-- START Material for the task --

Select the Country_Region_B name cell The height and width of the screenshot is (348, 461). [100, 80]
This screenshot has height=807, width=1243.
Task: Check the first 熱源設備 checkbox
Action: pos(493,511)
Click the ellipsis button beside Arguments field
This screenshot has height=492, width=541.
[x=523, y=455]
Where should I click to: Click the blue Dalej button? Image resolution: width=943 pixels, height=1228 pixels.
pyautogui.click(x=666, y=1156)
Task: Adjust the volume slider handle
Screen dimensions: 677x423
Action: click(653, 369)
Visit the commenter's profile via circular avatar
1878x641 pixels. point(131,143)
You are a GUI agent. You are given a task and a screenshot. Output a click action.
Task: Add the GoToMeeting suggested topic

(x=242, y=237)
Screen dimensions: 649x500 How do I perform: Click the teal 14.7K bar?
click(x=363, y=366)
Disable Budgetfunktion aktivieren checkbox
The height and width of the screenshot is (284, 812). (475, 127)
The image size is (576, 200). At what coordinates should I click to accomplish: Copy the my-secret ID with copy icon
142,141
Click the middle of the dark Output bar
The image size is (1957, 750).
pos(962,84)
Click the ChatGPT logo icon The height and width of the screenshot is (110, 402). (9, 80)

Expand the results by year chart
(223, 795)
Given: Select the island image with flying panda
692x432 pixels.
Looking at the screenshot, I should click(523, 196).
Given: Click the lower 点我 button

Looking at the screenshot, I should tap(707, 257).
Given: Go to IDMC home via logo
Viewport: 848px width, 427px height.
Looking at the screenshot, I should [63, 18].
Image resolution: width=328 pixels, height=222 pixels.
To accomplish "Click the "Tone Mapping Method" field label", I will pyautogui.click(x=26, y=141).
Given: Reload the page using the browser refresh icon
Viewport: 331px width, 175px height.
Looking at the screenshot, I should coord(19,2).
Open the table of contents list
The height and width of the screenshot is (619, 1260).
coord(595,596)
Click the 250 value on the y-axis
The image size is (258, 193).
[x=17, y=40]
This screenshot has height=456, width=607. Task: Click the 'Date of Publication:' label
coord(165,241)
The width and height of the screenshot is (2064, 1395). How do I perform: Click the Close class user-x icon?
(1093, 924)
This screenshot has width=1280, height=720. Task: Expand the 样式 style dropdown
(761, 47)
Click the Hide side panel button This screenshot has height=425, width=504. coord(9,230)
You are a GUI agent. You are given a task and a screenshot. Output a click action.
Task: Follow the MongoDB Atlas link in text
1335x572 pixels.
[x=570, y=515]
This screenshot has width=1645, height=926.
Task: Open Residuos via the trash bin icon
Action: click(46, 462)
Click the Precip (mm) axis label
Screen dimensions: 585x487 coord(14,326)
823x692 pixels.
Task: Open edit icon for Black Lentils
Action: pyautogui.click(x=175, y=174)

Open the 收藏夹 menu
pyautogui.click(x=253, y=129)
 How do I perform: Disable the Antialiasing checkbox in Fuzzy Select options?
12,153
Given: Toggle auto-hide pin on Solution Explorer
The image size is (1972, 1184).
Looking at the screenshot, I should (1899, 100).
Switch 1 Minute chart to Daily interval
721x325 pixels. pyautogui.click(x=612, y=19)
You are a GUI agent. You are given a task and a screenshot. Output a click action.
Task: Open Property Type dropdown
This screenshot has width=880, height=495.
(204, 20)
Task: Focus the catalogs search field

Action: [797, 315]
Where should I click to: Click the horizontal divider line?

-- END Material for the task --

# Task brief:
Can you reproduce every one of the lines above, word for word and without any changes?

# Answer for the task:
Select the Country_Region_B name cell The height and width of the screenshot is (348, 461). [100, 80]
This screenshot has height=807, width=1243.
Task: Check the first 熱源設備 checkbox
Action: pos(493,511)
Click the ellipsis button beside Arguments field
This screenshot has height=492, width=541.
[x=523, y=455]
Where should I click to: Click the blue Dalej button? Image resolution: width=943 pixels, height=1228 pixels.
pyautogui.click(x=666, y=1156)
Task: Adjust the volume slider handle
Screen dimensions: 677x423
Action: click(653, 369)
Visit the commenter's profile via circular avatar
1878x641 pixels. point(131,143)
You are a GUI agent. You are given a task and a screenshot. Output a click action.
Task: Add the GoToMeeting suggested topic

(x=242, y=237)
Screen dimensions: 649x500 How do I perform: Click the teal 14.7K bar?
click(x=363, y=366)
Disable Budgetfunktion aktivieren checkbox
The height and width of the screenshot is (284, 812). (475, 127)
The image size is (576, 200). At what coordinates should I click to accomplish: Copy the my-secret ID with copy icon
142,141
Click the middle of the dark Output bar
The image size is (1957, 750).
pos(962,84)
Click the ChatGPT logo icon The height and width of the screenshot is (110, 402). (9, 80)

Expand the results by year chart
(223, 795)
Given: Select the island image with flying panda
692x432 pixels.
Looking at the screenshot, I should click(523, 196).
Given: Click the lower 点我 button

Looking at the screenshot, I should tap(707, 257).
Given: Go to IDMC home via logo
Viewport: 848px width, 427px height.
Looking at the screenshot, I should [63, 18].
Image resolution: width=328 pixels, height=222 pixels.
To accomplish "Click the "Tone Mapping Method" field label", I will pyautogui.click(x=26, y=141).
Given: Reload the page using the browser refresh icon
Viewport: 331px width, 175px height.
Looking at the screenshot, I should coord(19,2).
Open the table of contents list
The height and width of the screenshot is (619, 1260).
coord(595,596)
Click the 250 value on the y-axis
The image size is (258, 193).
[x=17, y=40]
This screenshot has height=456, width=607. Task: Click the 'Date of Publication:' label
coord(165,241)
The width and height of the screenshot is (2064, 1395). How do I perform: Click the Close class user-x icon?
(1093, 924)
This screenshot has width=1280, height=720. Task: Expand the 样式 style dropdown
(761, 47)
Click the Hide side panel button This screenshot has height=425, width=504. coord(9,230)
You are a GUI agent. You are given a task and a screenshot. Output a click action.
Task: Follow the MongoDB Atlas link in text
1335x572 pixels.
[x=570, y=515]
This screenshot has width=1645, height=926.
Task: Open Residuos via the trash bin icon
Action: click(46, 462)
Click the Precip (mm) axis label
Screen dimensions: 585x487 coord(14,326)
823x692 pixels.
Task: Open edit icon for Black Lentils
Action: pyautogui.click(x=175, y=174)

Open the 收藏夹 menu
pyautogui.click(x=253, y=129)
 How do I perform: Disable the Antialiasing checkbox in Fuzzy Select options?
12,153
Given: Toggle auto-hide pin on Solution Explorer
The image size is (1972, 1184).
Looking at the screenshot, I should (1899, 100).
Switch 1 Minute chart to Daily interval
721x325 pixels. pyautogui.click(x=612, y=19)
You are a GUI agent. You are given a task and a screenshot. Output a click action.
Task: Open Property Type dropdown
This screenshot has width=880, height=495.
(204, 20)
Task: Focus the catalogs search field

Action: [797, 315]
Where should I click to: Click the horizontal divider line?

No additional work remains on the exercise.